In his supporting affidavit, Mr Dorset identified himself as being an Aboriginal person. He further deposed that he had recently enrolled X at (omitted) Kindergarten.
It is the current underpinning of much of Mr Dorset’s case, at present, that considerations of continuity should now dictate that X moves onto (omitted) Primary School, in the cohort of children with whom he has spent his kindergarten and pre-school years.
It was further Mr Dorset’s position that X had come into his care because the mother continued to suffer significant difficulties in her domestic situation. He alleged that she continued to have alcohol and drug issues and was involved with a violent and abusive partner.
On 24 October 2012, Lindsay FM (as he then was) ordered that X live with his father and spend alternate weekends and overnight each Tuesday with his mother. It was ordered that the child attend (omitted) Kindergarten and that Ms Hobson be restrained from bringing the child into the presence of a person who was then described as her previous partner.

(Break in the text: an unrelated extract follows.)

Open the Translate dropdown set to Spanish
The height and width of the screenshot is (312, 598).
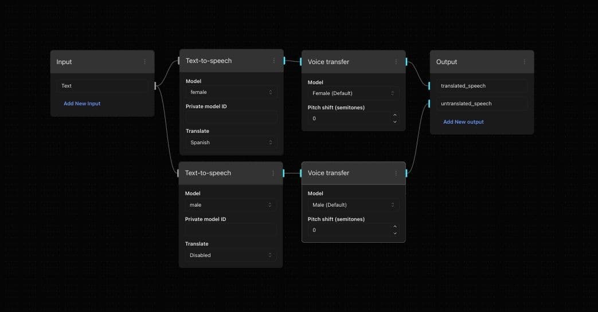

Again, perhaps surprisingly, the parties were, once again, able to reach an agreed position in respect of final orders for X. On 21 November, 2012, it was agreed that the parties should have equal shared parental responsibility and that X would live mainly with Mr Dorset, but would spend substantial and significant periods of time, during school terms; school holidays; and on special occasions; with his mother.
These orders did not have very long to bed down before the matter once again returned to court. On 15 April 2013, the father sought his own urgent delivery up of the child. At this stage, he alleged that the mother had refused to take X to (omitted) Kindergarten and had not returned the child to him following a weekend visit. He also asserted that X had the appearance of having been bitten and bruised, whilst in the care of his mother. Mr Dorset alleged that the marks appeared to be both human and animal.
The injuries to X were reported to Families SA. However, records provided by the department indicate that the issue was not investigated due to the full case loads of social work staff.
On 11 March 2014, the father commenced contravention proceedings against Ms Hobson alleging a persistent failure, on her part, to comply with earlier orders of the court, which provided for X to live with him. On 14 April 2014, Ms Hobson commenced her own proceedings, in which she sought orders that X live with her and spend only day time periods with his father.
In her affidavit, filed in support, she acknowledged that she had been in an abusive relationship during 2011, during which time X had gone to live with his father. However, it was her position that she had now ended this relationship and got her own life onto an even balance. She further alleged that she had serious concerns that Mr Dorset was subjecting X to neglect.
Mr Dorset denied these allegations and asserted that he and his wife Ms A provided a happy and safe environment for X. He denied that his pet dogs, a Rottweiler and an Alaskan Malamute, posed any threat to X.
He characterised Ms Hobson as a difficult person to deal with, in respect of making sensible arrangements for X’s care. An example, provided by him, in this regard, was a facebook site, originating with Ms Hobson, entitled let X be a boy. Mr Dorset alleged that Ms Hobson had engaged in an internet campaign against him to have X’s curly hair cut short.
In all these circumstances, it was Mr Dorset’s position that X was safe and well settled in his care and had been so since mid-2011. As a consequence, he contended that it could not be said to be in X’s best interests for there to be further litigation in respect of the well settled arrangements for his care.
As such, he sought the dismissal of the mother’s application, according to a principal well known to family lawyers, which was first formulated in the case of Rice & Asplund.[1]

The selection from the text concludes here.